Restate the lines word for word, from the one containing "Click the info" through the last line of the entries below, without any other lines.

Dataset entries
▶

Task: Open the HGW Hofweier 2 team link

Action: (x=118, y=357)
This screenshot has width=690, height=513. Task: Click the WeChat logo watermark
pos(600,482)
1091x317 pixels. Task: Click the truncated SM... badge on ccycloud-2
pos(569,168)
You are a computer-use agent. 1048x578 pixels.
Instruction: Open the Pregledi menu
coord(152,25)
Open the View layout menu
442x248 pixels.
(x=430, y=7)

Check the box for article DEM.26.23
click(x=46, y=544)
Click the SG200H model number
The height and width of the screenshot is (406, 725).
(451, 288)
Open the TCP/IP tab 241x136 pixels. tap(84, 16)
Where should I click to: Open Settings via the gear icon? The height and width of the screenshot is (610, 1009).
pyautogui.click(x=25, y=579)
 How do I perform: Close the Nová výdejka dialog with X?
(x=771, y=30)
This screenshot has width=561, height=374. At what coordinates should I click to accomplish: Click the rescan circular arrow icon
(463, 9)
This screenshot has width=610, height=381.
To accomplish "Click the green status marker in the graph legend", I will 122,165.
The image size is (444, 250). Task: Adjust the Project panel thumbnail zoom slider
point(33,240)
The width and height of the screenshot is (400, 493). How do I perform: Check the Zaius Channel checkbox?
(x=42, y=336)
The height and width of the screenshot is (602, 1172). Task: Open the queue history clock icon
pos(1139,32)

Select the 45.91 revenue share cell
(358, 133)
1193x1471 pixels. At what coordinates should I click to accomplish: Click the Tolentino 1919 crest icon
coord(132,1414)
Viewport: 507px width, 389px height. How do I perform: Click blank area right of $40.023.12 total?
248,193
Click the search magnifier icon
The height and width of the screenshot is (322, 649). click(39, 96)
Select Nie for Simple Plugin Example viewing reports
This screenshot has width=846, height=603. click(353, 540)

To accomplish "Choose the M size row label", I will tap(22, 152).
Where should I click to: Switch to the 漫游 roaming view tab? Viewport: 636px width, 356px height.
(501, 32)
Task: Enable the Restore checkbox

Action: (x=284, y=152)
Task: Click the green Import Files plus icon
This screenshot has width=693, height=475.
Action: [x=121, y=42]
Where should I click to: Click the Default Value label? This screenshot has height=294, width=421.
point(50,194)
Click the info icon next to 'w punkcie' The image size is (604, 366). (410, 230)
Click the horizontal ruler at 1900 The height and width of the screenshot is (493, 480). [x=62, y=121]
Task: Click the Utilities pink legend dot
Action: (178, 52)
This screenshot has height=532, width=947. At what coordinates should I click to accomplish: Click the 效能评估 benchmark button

◀

### WRITTEN RESPONSE
Click the info icon next to 'w punkcie' The image size is (604, 366). (410, 230)
Click the horizontal ruler at 1900 The height and width of the screenshot is (493, 480). [x=62, y=121]
Task: Click the Utilities pink legend dot
Action: (178, 52)
This screenshot has height=532, width=947. At what coordinates should I click to accomplish: Click the 效能评估 benchmark button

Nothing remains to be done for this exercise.